start Given passage
Time for me to move on and contemplate the washing up.

My perfect cousin

Conception Island delivered us a pet. We named him Fergal. He had undertones of menace but like most pets, was allegedly pretty chilled as long as you didn’t try to poke him or upset him.

Fergal arrived as soon as dropped anchor in the bay. He had 3 friends with him and they cruised slowly underneath the boat for maybe twenty minutes before heading off into the blue. He came back the next day about the same time, a couple of hours before sunset. Guess he has a watch or a sun dial. Or evening munchies.

Nurse sharks are supposedly just like big fish and won’t bother humans as long as you don’t bother them. I have to report we didn’t check that out in person. Something longer than me mooching about under your boat is not conducive to a spur of the moment swim. And I didn’t particularly fancy sharing the same space.

We did swim, but close to shore. And had several rounds of bat and ball over the two days we were here. Can’t imagine it does much for your tennis with many randomly improvised shots but we had some fun and it’s surprisingly knackering exercise.

The interior of Conception Island is mostly a lagoon surrounded by mangroves. We took the dinghy over the breaking sand bar, navigating the dog leg and anchored it up in a small bay just inside. Then we continued on the paddle boards till the route became too shallow even for them. The tide was honking out so it was quite hard work. We saw a few turtles and fish although not as many as in other places. Which was surprising as it’s a National Park here and we thought there’d be loads.

We’d done a circular trip a few days earlier on the boards on Cat Island. Up an inlet, through the flats then back along the ocean shore. It was well over 4 miles according to the route finding on navionics. Not bad for us novices.
end Given passage
→ **Given request 1**: Output the full travel blog excerpt about Conception Island word for word.
The travel blog excerpt and the listing were taken from unrelated sources.
start Exercise materials
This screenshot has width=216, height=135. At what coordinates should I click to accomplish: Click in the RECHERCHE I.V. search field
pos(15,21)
end Exercise materials
start Exercise materials
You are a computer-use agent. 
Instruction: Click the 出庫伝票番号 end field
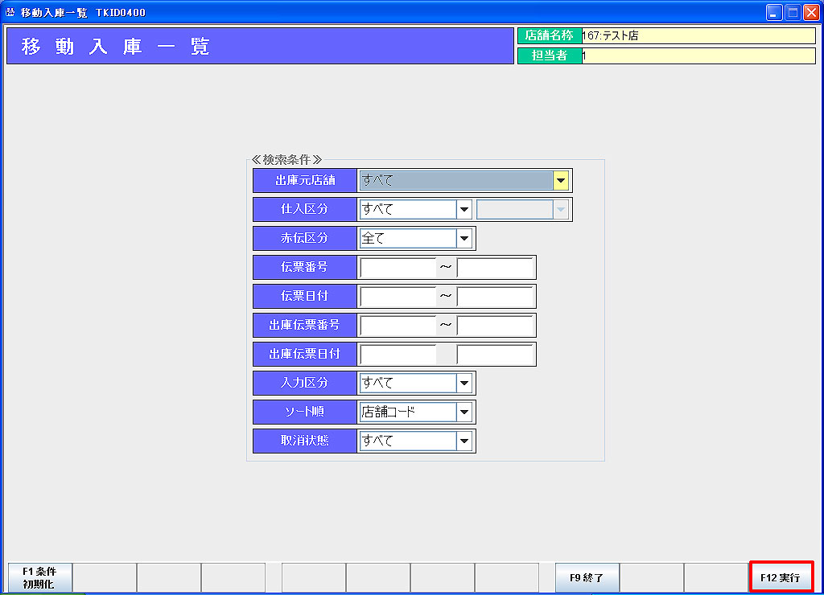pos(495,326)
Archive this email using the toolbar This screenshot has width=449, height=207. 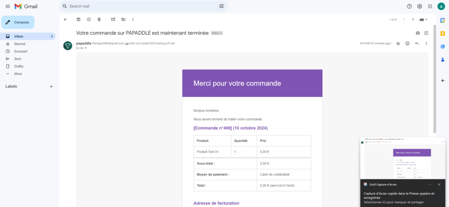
end Exercise materials
→ **Given request 2**: In the listing, return verbatim the lines from the line with "You are a computer-use agent." up to and including the line with "Archive this email". Omit the pictures from your answer.

→ **Full answer 1**:
Time for me to move on and contemplate the washing up.

My perfect cousin

Conception Island delivered us a pet. We named him Fergal. He had undertones of menace but like most pets, was allegedly pretty chilled as long as you didn’t try to poke him or upset him.

Fergal arrived as soon as dropped anchor in the bay. He had 3 friends with him and they cruised slowly underneath the boat for maybe twenty minutes before heading off into the blue. He came back the next day about the same time, a couple of hours before sunset. Guess he has a watch or a sun dial. Or evening munchies.

Nurse sharks are supposedly just like big fish and won’t bother humans as long as you don’t bother them. I have to report we didn’t check that out in person. Something longer than me mooching about under your boat is not conducive to a spur of the moment swim. And I didn’t particularly fancy sharing the same space.

We did swim, but close to shore. And had several rounds of bat and ball over the two days we were here. Can’t imagine it does much for your tennis with many randomly improvised shots but we had some fun and it’s surprisingly knackering exercise.

The interior of Conception Island is mostly a lagoon surrounded by mangroves. We took the dinghy over the breaking sand bar, navigating the dog leg and anchored it up in a small bay just inside. Then we continued on the paddle boards till the route became too shallow even for them. The tide was honking out so it was quite hard work. We saw a few turtles and fish although not as many as in other places. Which was surprising as it’s a National Park here and we thought there’d be loads.

We’d done a circular trip a few days earlier on the boards on Cat Island. Up an inlet, through the flats then back along the ocean shore. It was well over 4 miles according to the route finding on navionics. Not bad for us novices.

→ **Full answer 2**:
You are a computer-use agent. 
Instruction: Click the 出庫伝票番号 end field
pos(495,326)
Archive this email using the toolbar This screenshot has width=449, height=207. 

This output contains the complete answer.